Every week, a business school professor, an expert in his or her field, will define key terms on FT Lexicon, our online economics, business and finance glossary.

Yadong Luo is the Emery M. Findley distinguished chair and professor of management at the University of Miami. He is also an elected fellow of the Academy of International Business and a distinguished honorary professor at Sun Yat-Sen Business School, China.

Prof Luo has written more than a dozen books, about 150 refereed journal publications and more than 100 other publications. He was ranked the world’s most productive author in international business by International Business Review (2010) and by Management International Review (2012) and the world’s most prolific author on Chinese management by Asia Pacific Journal of Management (2007).

His research interests include co-opetition in international business; business-government relationships; cross-cultural co-operative strategies; multinational enterprises in emerging markets; and international expansion of emerging market enterprises.

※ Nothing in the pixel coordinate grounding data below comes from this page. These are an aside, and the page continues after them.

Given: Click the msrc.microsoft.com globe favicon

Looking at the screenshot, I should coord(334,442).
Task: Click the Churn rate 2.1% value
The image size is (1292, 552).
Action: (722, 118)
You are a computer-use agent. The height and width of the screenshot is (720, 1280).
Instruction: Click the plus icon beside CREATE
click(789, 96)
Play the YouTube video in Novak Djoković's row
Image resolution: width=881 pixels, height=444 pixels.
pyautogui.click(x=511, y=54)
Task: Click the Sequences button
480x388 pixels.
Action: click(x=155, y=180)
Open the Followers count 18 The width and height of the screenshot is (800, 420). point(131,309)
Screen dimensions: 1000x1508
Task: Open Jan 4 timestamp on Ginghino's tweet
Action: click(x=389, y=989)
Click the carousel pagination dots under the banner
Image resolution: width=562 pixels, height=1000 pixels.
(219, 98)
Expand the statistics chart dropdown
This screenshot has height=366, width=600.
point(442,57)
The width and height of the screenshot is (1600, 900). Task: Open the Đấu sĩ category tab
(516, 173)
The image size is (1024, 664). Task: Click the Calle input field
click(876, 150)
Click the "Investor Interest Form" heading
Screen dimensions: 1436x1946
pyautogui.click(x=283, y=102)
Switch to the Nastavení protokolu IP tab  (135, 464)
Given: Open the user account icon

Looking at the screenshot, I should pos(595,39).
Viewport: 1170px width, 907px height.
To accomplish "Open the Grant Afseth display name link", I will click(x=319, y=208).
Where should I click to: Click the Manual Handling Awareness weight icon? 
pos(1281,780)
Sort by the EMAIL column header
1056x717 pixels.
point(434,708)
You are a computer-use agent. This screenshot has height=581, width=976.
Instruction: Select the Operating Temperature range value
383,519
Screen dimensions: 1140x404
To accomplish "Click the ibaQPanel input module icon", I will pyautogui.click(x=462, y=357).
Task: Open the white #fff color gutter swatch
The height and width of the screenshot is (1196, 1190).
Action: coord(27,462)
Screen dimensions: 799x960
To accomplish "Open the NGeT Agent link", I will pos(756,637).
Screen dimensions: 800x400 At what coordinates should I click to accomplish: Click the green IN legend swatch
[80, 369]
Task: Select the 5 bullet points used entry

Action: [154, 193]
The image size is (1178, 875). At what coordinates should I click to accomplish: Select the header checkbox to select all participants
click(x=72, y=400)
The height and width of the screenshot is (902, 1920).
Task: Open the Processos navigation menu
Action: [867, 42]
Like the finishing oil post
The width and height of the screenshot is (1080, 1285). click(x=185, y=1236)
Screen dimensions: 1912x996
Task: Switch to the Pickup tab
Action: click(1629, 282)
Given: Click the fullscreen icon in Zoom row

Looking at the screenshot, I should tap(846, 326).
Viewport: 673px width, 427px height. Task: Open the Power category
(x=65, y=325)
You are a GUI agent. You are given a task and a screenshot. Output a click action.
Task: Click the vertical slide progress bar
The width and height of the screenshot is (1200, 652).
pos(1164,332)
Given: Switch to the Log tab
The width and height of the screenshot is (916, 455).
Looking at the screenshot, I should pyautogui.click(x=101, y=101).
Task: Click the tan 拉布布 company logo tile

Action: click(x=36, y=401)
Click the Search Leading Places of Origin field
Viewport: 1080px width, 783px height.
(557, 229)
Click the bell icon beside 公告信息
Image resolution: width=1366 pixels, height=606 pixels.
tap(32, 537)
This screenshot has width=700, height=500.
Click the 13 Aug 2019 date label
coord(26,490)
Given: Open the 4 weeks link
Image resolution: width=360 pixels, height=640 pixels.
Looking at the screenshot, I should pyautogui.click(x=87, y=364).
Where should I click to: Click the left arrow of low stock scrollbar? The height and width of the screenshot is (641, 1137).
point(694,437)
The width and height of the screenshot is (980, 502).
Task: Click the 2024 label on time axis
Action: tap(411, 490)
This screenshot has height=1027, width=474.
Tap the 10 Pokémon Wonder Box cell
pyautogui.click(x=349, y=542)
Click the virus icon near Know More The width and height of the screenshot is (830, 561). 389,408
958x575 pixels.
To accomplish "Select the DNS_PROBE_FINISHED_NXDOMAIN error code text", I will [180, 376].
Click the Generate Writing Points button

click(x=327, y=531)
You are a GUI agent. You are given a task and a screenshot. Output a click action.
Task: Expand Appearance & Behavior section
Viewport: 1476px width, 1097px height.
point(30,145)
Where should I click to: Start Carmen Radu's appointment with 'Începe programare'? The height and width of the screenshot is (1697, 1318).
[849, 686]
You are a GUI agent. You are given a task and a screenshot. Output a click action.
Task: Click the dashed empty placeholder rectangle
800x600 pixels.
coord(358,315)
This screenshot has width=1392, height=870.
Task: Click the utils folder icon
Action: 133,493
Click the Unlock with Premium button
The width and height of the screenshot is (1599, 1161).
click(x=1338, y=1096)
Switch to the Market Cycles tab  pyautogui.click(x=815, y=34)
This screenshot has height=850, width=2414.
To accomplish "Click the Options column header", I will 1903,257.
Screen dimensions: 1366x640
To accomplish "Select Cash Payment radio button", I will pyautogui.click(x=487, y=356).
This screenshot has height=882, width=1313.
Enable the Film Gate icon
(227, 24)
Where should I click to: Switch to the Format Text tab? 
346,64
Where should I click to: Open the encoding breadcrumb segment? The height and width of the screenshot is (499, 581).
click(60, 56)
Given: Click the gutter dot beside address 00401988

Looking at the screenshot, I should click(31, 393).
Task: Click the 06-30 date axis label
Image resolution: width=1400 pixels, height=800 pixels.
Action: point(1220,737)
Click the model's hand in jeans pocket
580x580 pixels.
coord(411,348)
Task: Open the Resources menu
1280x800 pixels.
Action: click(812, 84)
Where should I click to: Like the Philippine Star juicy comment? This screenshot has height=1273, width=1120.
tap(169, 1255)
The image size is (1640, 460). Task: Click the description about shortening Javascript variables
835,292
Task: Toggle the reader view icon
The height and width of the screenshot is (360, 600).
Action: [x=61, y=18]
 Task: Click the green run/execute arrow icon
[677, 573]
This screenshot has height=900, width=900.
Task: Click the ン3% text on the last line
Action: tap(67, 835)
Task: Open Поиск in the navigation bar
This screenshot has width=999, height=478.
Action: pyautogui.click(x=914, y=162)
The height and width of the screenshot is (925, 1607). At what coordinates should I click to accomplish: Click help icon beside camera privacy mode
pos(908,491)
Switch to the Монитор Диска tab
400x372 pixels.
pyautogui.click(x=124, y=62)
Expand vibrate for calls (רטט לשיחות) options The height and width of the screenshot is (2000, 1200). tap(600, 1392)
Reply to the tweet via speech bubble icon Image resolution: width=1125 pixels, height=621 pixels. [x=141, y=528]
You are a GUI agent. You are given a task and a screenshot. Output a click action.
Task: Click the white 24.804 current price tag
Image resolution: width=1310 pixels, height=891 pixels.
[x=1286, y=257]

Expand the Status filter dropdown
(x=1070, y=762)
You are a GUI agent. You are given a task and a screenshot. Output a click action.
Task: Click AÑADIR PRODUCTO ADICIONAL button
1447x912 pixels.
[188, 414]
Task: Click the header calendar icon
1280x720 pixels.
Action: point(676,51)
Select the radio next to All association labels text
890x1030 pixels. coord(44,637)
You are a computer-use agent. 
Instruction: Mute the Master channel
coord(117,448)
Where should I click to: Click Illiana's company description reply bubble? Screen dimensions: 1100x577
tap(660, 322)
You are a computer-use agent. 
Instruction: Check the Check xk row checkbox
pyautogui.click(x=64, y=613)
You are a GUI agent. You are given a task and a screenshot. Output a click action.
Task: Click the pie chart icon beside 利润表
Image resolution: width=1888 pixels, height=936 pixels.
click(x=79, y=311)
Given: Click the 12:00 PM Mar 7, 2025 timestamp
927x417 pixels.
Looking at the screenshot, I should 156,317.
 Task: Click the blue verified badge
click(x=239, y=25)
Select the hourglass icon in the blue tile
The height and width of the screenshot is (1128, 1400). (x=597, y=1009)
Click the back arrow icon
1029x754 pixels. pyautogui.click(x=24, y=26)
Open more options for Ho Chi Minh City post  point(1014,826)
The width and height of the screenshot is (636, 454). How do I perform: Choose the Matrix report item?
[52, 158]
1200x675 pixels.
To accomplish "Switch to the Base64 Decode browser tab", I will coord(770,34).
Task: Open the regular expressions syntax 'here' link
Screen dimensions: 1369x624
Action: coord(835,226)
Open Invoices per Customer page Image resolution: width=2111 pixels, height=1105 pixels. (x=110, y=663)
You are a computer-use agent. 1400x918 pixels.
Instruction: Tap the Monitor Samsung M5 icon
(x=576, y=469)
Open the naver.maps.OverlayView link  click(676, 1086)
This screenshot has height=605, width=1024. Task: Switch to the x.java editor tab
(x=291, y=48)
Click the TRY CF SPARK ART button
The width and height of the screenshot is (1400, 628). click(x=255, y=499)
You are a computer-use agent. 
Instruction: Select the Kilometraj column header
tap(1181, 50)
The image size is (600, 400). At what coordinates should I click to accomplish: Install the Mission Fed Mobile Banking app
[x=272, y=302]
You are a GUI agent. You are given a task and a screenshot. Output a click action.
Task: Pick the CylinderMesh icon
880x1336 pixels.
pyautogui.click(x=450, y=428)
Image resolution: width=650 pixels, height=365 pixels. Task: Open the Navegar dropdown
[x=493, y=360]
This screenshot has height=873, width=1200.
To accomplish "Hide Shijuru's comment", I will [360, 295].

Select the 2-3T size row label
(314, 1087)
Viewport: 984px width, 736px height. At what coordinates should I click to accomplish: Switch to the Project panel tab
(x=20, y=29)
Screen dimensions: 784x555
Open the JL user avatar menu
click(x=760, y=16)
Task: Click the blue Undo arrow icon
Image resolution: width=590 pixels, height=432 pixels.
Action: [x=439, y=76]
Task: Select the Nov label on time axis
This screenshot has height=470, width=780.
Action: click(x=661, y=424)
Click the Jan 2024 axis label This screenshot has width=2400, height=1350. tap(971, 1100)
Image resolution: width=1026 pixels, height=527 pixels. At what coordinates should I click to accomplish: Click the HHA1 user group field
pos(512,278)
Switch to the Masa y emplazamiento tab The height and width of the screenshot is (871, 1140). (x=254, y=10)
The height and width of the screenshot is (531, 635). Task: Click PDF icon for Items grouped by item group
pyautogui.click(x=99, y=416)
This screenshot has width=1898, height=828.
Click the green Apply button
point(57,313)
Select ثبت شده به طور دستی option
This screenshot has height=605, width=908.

He is also an expert in research on several frontier issues, such as dynamic capabilities in global business, cultural friction in international interactions, organisational justice in inter-firm relationships and global dimensions of corporate governance.

Prof Luo received his PhD from Temple University, Philadelphia. Prior going to the US, he was a provincial official in charge of international business in China. He is the recipient of a dozen research and teaching awards at the University of Miami and the University of Hawaii, where he taught before joining UM.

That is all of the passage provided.